**TASK DETAILS**
Your answer must hold only the lines below from the line containing "Switch to thumbnail" through the line containing "Task: Click the 'to me' recipient text", each reproduced exactly.

DATASET ENTRIES section start

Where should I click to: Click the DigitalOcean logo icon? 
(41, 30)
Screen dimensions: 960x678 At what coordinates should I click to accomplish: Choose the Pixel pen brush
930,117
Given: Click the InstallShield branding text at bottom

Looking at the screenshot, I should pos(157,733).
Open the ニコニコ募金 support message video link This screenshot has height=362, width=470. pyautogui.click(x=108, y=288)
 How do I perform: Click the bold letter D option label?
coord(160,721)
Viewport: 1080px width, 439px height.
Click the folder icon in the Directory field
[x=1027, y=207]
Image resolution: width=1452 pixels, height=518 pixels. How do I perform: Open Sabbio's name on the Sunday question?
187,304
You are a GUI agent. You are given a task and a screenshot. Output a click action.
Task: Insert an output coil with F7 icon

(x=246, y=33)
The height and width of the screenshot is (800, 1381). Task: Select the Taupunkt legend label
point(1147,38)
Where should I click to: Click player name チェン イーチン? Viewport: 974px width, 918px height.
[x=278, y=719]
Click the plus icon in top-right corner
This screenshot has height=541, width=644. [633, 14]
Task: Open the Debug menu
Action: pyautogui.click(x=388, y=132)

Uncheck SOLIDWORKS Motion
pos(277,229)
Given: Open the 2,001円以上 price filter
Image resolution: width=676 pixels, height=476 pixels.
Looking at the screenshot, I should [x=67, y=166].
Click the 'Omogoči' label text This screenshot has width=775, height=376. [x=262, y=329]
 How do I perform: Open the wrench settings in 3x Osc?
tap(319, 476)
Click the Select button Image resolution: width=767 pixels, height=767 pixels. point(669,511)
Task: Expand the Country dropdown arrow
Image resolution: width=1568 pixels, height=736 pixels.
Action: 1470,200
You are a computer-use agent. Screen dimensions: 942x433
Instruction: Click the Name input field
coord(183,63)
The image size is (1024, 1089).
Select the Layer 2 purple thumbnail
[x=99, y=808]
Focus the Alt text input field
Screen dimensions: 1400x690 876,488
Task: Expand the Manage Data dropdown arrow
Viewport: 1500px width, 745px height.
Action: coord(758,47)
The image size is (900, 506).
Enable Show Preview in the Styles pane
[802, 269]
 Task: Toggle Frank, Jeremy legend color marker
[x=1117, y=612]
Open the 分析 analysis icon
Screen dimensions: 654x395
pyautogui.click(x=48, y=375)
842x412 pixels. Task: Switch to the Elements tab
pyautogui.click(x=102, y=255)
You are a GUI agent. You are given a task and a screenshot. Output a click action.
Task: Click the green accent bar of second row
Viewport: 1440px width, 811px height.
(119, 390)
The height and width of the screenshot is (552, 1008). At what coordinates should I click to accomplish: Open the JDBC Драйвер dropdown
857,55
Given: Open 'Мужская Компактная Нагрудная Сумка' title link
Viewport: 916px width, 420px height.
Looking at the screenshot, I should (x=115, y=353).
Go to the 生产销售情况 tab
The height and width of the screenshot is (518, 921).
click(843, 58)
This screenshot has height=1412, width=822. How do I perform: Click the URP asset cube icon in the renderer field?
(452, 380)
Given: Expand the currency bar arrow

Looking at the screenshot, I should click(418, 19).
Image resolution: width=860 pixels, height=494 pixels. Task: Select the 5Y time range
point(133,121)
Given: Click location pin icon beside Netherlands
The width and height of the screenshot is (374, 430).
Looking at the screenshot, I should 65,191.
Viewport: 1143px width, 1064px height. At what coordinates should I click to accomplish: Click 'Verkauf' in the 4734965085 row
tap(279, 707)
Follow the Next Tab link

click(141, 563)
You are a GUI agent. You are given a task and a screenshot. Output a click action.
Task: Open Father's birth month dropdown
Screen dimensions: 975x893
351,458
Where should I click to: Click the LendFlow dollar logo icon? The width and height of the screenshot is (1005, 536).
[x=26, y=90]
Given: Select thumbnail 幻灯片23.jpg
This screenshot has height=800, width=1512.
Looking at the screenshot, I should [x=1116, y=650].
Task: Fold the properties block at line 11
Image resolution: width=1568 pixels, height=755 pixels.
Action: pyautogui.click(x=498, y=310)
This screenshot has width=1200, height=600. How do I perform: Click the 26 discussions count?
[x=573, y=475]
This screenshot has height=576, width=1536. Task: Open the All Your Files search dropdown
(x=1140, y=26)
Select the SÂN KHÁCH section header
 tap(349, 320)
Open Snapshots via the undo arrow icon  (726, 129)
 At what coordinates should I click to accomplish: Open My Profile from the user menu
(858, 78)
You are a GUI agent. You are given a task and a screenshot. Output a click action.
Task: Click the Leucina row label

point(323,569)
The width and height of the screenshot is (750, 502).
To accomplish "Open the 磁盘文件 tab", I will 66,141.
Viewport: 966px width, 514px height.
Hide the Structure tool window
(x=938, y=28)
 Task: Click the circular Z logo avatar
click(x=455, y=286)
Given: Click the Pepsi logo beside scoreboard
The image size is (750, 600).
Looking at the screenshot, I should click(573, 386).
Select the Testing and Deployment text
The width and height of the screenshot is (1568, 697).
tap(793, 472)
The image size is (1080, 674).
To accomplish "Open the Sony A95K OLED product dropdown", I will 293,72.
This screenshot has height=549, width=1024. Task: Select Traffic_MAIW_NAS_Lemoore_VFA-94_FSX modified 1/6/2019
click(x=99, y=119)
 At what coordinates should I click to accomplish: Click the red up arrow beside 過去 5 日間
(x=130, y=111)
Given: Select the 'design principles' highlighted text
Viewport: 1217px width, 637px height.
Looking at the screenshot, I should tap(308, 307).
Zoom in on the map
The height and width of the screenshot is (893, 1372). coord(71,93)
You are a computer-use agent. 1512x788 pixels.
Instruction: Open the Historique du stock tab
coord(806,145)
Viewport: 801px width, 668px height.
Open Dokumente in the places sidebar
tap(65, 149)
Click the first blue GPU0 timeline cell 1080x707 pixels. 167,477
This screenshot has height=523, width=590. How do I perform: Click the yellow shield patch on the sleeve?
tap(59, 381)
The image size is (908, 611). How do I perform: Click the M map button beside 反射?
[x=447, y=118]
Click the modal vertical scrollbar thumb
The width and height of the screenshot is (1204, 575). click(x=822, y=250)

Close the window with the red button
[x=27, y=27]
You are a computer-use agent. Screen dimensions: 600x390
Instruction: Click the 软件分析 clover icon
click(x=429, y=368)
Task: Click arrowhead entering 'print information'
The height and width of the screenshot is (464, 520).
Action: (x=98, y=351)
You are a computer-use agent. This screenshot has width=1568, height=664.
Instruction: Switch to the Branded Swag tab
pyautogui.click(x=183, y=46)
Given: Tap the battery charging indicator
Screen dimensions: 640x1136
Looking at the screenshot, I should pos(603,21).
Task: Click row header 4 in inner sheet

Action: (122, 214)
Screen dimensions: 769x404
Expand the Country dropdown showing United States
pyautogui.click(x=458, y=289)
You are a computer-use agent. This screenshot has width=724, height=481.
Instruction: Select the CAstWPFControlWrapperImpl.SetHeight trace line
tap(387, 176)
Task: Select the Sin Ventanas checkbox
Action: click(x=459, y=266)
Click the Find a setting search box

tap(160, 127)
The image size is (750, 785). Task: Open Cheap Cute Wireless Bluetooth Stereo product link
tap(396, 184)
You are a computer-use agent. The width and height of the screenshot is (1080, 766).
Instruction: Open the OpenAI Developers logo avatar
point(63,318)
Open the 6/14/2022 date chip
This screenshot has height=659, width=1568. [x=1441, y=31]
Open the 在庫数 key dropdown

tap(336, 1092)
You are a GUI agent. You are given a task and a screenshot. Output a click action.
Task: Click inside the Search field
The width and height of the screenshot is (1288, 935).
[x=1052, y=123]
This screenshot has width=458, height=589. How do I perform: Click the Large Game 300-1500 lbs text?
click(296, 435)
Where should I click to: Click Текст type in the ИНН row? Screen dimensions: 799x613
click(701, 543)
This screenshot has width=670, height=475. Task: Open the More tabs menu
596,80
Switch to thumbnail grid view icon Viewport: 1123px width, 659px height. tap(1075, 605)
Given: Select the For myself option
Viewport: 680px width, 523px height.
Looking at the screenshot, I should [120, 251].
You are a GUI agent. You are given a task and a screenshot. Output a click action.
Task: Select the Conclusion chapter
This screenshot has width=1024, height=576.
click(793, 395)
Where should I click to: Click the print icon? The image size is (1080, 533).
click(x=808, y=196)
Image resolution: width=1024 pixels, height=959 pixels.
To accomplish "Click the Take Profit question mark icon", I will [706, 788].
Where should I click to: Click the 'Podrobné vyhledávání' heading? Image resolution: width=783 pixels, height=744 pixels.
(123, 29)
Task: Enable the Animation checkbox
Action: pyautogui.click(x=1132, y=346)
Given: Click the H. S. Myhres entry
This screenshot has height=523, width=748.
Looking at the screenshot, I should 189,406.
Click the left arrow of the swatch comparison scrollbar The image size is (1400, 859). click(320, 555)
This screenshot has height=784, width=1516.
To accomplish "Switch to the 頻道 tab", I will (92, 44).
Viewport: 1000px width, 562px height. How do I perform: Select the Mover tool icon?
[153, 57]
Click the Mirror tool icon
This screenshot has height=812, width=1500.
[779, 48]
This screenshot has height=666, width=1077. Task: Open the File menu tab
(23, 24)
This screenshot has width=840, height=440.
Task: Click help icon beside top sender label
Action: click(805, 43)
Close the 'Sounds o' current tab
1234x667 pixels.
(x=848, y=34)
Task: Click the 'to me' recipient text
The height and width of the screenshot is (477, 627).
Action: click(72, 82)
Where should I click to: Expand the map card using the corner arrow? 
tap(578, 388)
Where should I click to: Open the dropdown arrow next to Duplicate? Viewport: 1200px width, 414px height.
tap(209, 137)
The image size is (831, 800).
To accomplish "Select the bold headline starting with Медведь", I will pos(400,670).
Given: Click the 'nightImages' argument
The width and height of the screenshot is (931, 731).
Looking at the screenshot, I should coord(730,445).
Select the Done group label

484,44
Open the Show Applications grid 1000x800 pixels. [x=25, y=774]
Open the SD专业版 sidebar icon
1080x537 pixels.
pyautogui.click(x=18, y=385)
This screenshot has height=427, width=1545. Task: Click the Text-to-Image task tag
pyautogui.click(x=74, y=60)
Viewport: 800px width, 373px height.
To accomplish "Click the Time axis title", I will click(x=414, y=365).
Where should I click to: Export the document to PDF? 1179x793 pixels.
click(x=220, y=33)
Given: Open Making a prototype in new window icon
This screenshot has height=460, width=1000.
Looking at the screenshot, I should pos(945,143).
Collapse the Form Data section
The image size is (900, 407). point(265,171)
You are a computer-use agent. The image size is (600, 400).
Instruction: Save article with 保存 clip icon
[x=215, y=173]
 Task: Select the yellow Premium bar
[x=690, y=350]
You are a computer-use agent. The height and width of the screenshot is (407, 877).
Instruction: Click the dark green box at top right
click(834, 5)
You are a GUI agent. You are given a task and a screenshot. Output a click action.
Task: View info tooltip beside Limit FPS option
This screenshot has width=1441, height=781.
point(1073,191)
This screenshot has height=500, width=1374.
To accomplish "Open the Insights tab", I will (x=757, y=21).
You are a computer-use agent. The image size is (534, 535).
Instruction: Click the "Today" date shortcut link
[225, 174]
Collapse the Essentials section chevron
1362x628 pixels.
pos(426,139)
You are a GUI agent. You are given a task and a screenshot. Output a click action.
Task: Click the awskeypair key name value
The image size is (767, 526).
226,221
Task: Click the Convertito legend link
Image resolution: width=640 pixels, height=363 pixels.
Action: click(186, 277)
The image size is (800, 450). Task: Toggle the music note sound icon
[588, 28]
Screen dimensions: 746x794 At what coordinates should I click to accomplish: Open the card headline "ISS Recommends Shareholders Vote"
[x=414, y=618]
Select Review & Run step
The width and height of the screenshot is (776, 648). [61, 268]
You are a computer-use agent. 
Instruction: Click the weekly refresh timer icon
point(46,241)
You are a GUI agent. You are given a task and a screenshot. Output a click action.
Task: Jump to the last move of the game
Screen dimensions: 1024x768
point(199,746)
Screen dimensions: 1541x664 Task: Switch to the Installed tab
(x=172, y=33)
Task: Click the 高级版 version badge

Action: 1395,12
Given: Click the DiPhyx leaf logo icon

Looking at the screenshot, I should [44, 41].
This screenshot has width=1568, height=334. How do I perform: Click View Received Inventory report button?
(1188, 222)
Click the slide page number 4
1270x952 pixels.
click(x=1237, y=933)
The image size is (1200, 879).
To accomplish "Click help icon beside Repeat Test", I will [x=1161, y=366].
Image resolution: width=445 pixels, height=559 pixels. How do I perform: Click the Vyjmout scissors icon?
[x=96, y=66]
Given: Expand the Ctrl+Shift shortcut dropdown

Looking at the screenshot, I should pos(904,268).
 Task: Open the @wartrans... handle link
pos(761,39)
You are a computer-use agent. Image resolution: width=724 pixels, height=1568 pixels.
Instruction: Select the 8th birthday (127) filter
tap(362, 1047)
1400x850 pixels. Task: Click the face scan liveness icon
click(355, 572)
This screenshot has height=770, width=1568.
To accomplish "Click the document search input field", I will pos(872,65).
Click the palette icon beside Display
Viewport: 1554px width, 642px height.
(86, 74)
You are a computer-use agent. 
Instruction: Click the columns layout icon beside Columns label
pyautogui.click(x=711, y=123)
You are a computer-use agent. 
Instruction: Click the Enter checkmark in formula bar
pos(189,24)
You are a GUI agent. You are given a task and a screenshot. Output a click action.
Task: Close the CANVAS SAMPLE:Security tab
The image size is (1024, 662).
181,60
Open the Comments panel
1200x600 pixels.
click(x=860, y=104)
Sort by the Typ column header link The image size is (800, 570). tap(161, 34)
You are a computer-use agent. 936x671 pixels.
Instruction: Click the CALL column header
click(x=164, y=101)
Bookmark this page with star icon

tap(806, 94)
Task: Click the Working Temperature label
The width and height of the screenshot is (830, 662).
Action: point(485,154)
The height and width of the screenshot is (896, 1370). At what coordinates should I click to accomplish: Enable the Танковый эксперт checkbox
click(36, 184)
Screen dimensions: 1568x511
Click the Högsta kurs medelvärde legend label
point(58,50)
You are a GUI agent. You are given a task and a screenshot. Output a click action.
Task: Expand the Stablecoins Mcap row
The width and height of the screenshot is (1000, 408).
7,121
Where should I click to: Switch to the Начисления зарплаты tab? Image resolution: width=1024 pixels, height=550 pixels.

DATASET ENTRIES section end

**RESULT**
Switch to thumbnail grid view icon Viewport: 1123px width, 659px height. tap(1075, 605)
Given: Select the For myself option
Viewport: 680px width, 523px height.
Looking at the screenshot, I should [120, 251].
You are a GUI agent. You are given a task and a screenshot. Output a click action.
Task: Select the Conclusion chapter
This screenshot has width=1024, height=576.
click(793, 395)
Where should I click to: Click the print icon? The image size is (1080, 533).
click(x=808, y=196)
Image resolution: width=1024 pixels, height=959 pixels.
To accomplish "Click the Take Profit question mark icon", I will [706, 788].
Where should I click to: Click the 'Podrobné vyhledávání' heading? Image resolution: width=783 pixels, height=744 pixels.
(123, 29)
Task: Enable the Animation checkbox
Action: pyautogui.click(x=1132, y=346)
Given: Click the H. S. Myhres entry
This screenshot has height=523, width=748.
Looking at the screenshot, I should 189,406.
Click the left arrow of the swatch comparison scrollbar The image size is (1400, 859). click(320, 555)
This screenshot has height=784, width=1516.
To accomplish "Switch to the 頻道 tab", I will (92, 44).
Viewport: 1000px width, 562px height. How do I perform: Select the Mover tool icon?
[153, 57]
Click the Mirror tool icon
This screenshot has height=812, width=1500.
[779, 48]
This screenshot has height=666, width=1077. Task: Open the File menu tab
(23, 24)
This screenshot has width=840, height=440.
Task: Click help icon beside top sender label
Action: click(805, 43)
Close the 'Sounds o' current tab
1234x667 pixels.
(x=848, y=34)
Task: Click the 'to me' recipient text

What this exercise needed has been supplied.